Orica-Scott szuka sponsorów

Właściciel zespołu Orica-Scott, Gerry Ryan, w sezonie 2018 osobiście wesprze finansowo zespół kobiecy i młodzieżowy.

Australijski biznesmen, właściciel spółki GreenEdge Cycling, wobec trudnej sytuacji finansowej grupy z antypodów zdecydował się na większe zaangażowanie swoich działalności biznesowych w kolarstwo.

Zespół Orica-Scott sponsorowany jest przez firmę górniczą Orica oraz producentów rowerów Scott. Wsparcie zapewnia także australijski związek – Cycling Australia – finansując program młodzieżowy i ekipę kobiet.

Kontrakt z firmą Orica kończy się w grudniu tego roku, a właścicielowi zespołu wciąż nie udało się znaleźć następnego tytularnego sponsora. Finansowanie z końcem tego roku obetnie także Cycling Australia, gdyż związek przechodzi spore zmiany po słabych występach na igrzyskach olimpijskich w Rio de Janeiro. Na sponsorskim pokładzie pozostaje jedynie Scott, z którym grupa podpisana ma umowę do końca 2019 roku.

Pod banderą Orica-Scott znajdują się trzy zespoły – męska ekipa WorldTour, kobieca ekipa ścigająca się w cyklu Women’s WorldTour oraz kontynentalny zespół dla młodzieżowców Mitchelton-Scott.

Na koncie australijskich ekip w tym roku znajdują się miejsca w czołowych dziesiątkach Giro d’Italia i Tour de France (Adam i Simon Yates), triumf w La Course, Boels Rental Ladies Tour, dwa etapy i trzecie miejsce w Giro Rosa (Annemiek van Vleuten) oraz mistrzostwo Oceanii orlików (Lucas Hamilton), wygrane etapowe podczas młodzieżowego Giro d’Italia (Hamilton i Jai Hindley) oraz trzy miejsca w czołówce Tour de l’Avenir (Michael Storer, Hindely i Hamilton).

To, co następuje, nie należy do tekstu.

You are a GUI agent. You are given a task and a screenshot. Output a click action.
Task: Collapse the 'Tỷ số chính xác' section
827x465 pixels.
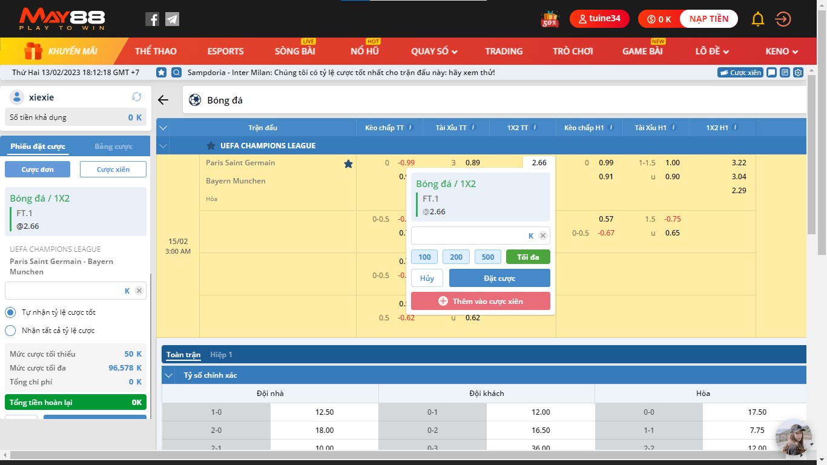tap(169, 375)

Ryan, który w sport inwestuje od lat, zdecydował się na wsparcie zespołów – według oficjalnego komunikatu drużyny jego firmy zapewnią finansowanie dla drużyny kobiecej i młodzieżowej w sezonie 2018.

Nasza drużyna kobiet błyszczy jasno w tym roku. Sięgają po zwycięstwa w największych imprezach, Annemiek van Vleuten wygrała kilka ważnych wyścigów, a zawodniczki takie jak Sarah Roy zrobiły spory postęp. To samo mogę powiedzieć o zespole kontynentalnym. Młodzi zawodnicy już w pierwszym roku pokazują spory potencjał. Decyzje innych [sponsorów] nie należą do nas, ale wierzę, że zawodnicy i zawodniczki zasługują na wsparcie. I na więcej

– powiedział Ryan.

Męski zespół wciąż szuka sponsora głównego, ale w przypadku braku chętnych najbardziej prawdopodobnym scenariuszem wydaje się bezpośrednie wsparcie Ryana.